それは沖縄キャンプや他クラブの仕上がりを見た私と槙野氏の独自取材に基づく見解の一致によるものだったが、ただ当時の私は何となく「いいな」と思っていただけ。その“何となく”の正体が何だったのか、今は少し見え始めている。
23年の神戸と“雰囲気”が似ているのだ。厳密に言えば、22年後半から23年開幕へ向かう神戸と、今季の京都から通じるものが(直感的に)多いと感じていたのだと思う。
(1)ベースの確立 京都の昨季後半戦は9勝6分け4敗。それまで全ての局面でボールを奪いにいく積極性を求めていたが、5月19日広島戦で0—5と大敗した後、奪いどころやゴール前の守備の仕方を整理した。その上で練習場での熱量の重要性を再確認。今も息づく指針は揺るぎないものになった。神戸は残留争いに巻き込まれていた22年夏に吉田孝行監督が就任。ハイプレス+ハードワークを掲げ、シーズン終盤に5連勝を手にして翌年の礎になった。

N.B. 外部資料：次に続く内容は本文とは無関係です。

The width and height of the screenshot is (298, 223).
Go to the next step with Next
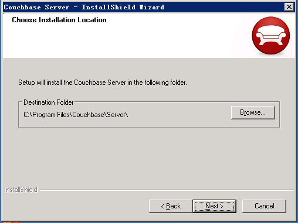214,206

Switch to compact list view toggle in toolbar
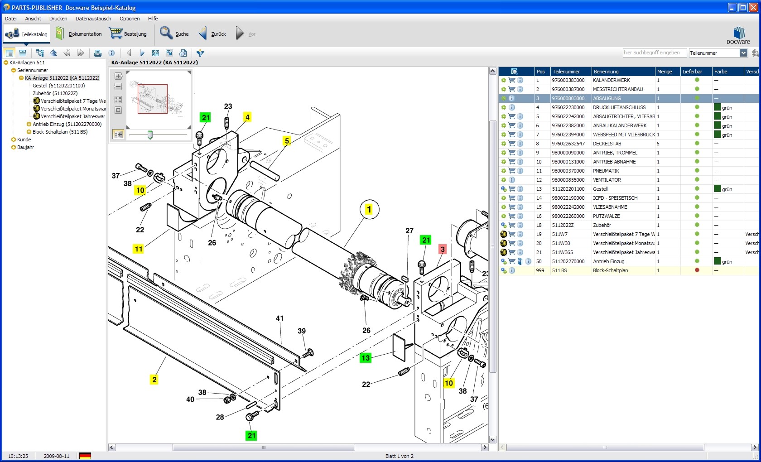pyautogui.click(x=23, y=53)
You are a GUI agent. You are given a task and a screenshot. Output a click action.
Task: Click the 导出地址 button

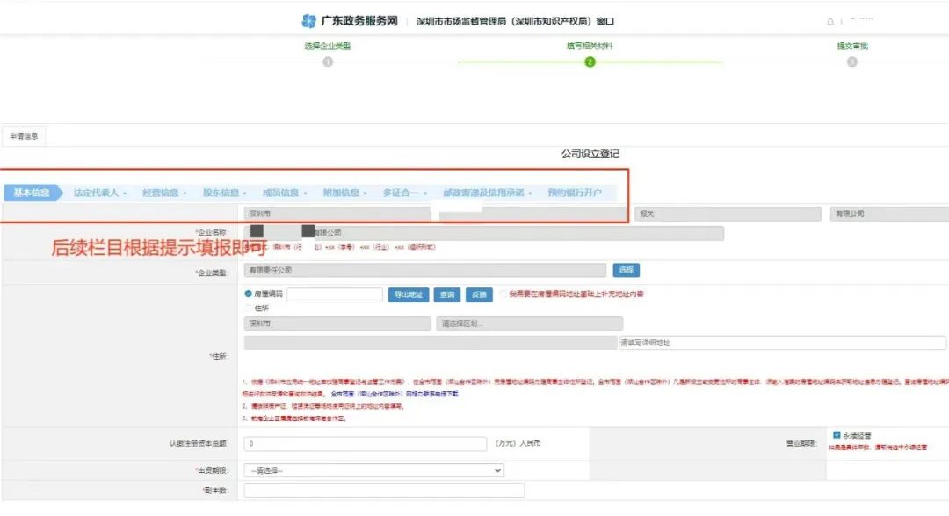[410, 294]
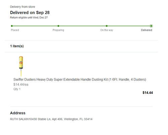Click the Preparing green progress dot
Image resolution: width=168 pixels, height=135 pixels.
(x=58, y=26)
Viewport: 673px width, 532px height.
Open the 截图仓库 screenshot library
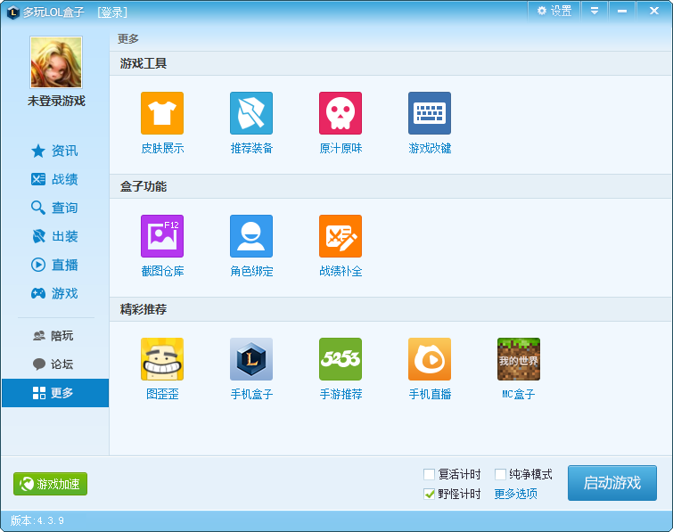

(2)ベースの向上 京都の沖縄キャンプで、驚きの風景があった。右サイドバックがボールロストした状況をつくり「攻撃→守備」の切り替えを求める練習をしていたのだが、対極に位置する左FWまでも猛ダッシュで自陣に戻るというものだった。チョウ貴裁(チョウ・キジェ)監督は「他人事になりそうな状況でも自分事に考えてもらうため」と説明したが、すでにJ1でも高い強度を誇るチームだっただけに“さらに求めるの?”と目を丸くした。思えば、神戸はチーム全体ではないがMF山口(現J2長崎)は23年元日に雪の中を走り込み、FW武藤はオフに初動負荷トレーニングを本格導入して走力を鍛え上げていた。すでに実力のある彼らの“限界突破”の精神は土壇場での強さにつながった。
(3)補強による上積み 京都は24年夏にFWエリアスを獲得。高い得点力でチームを残留に導いたが、今季はMFペドロやDFウイリアムが加入した。最後に“剛のチームにあって柔の技を持つ”MF奥川が加わり、多彩かつ分厚い陣容ができ上がった。神戸も23年にMF斉藤やDF本多、MFパトリッキらが加入。強度を高められる選手と圧倒的な速さで違いをつくれる選手がそろっていた。
現時点で京都に足りないものは、2度のW杯に出場したFW大迫やDF酒井のような大舞台での経験者か。ただ、E—1選手権でMF川崎やFW原が選出されて重みを知り、今秋のU—20W杯でMF平賀やDF喜多が自信を胸に帰国してくれば…。彼らの成長が新たな“勝者のメンタリティー”をもたらせるのではないかと期待する。